Rencananya, konsep Smart City ini tidak hanya diterapkan di Jakarta. Jika dapat menyelesaikan berbagai masalah perkotaan dengan baik, maka ada peluang konsep ini dapat diimplementasikan di kota-kota besar lainnya. Bambang Dwi Anggono, S.Sos, M.Eng, CEH, Direktur Layanan Aplikasi Informatika Kementerian Komunikasi RI menyebutkan, penerapan Smart City diperlukan namun juga penuh tantangan. “Faktanya masih banyak pemerintah daerah yang keliru soal Smart City.
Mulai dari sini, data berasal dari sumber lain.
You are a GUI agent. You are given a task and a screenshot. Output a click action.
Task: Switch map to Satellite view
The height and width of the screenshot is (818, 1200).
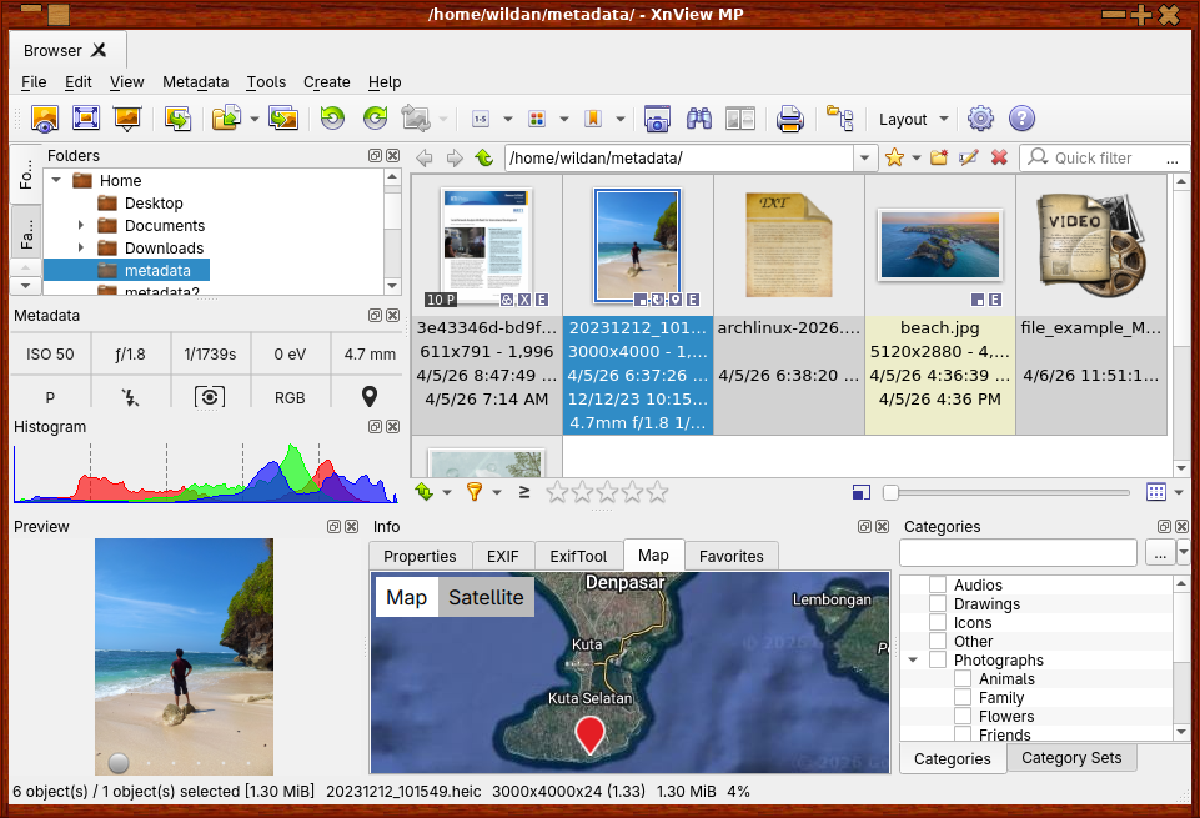pyautogui.click(x=485, y=597)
Konsep ini bukan sekedar brand. Juga bukan berati belajar TIK, tidak hanya sekedar mengubah kertas menjadi komputer. Tapi Smart City ini sebagai konsep penyelenggaraan kawasan melalui upaya inovatif dan terpadu,” ungkapnya.
Untuk mewujudkan Smart City di seluruh kota, pemerintah daerah menghadapi tantangan besar. Menurut Bambang, tidak adil jika daerah lain harus menyusul perkembangan Jakarta tanpa adanya bantuan dari pemerintah pusat. “Nah di sinilah kita kemudian harus guyub, ya. Kominfo sedang mengupayakan pijakan pada daerah-daerah supaya bisa menjadi dasar pengembangan Smart City. Jadi, kita tanyakan pada daerah itu, masalahnya apa. Lalu, kami coba selesaikan,” kata Bambang.
Prof. Ir. Ahmad Djunaedi, MURP., Ph.D, Dosen MAP UGM, memberikan usulan pada konsep Smart City jika ingin diterapkan di seluruh daerah. “Pertama memang political will ya, terutama pimpinan. Jadi, menyebarluaskan konsep digital leadership. Para pemimpin itu harus tahu apasih kemampuan digital. Kemudian, Smart City itu tidak hanya memanfaatkan teknologi, tapi juga melibatkan reformasi birokrasi. Ada perubahan proses kerja organisasi dan kolaborasi,” ucap Djunaedi. Menurutnya, perlu ada kerja sama dengan berbagai sektor dan pihak untuk mewujudkan Smart City di seluruh kota. Inovasi dan inisiatif juga hendaknya dirancang untuk mendorong pengembangan Smart City berbasis produksi dalam negeri.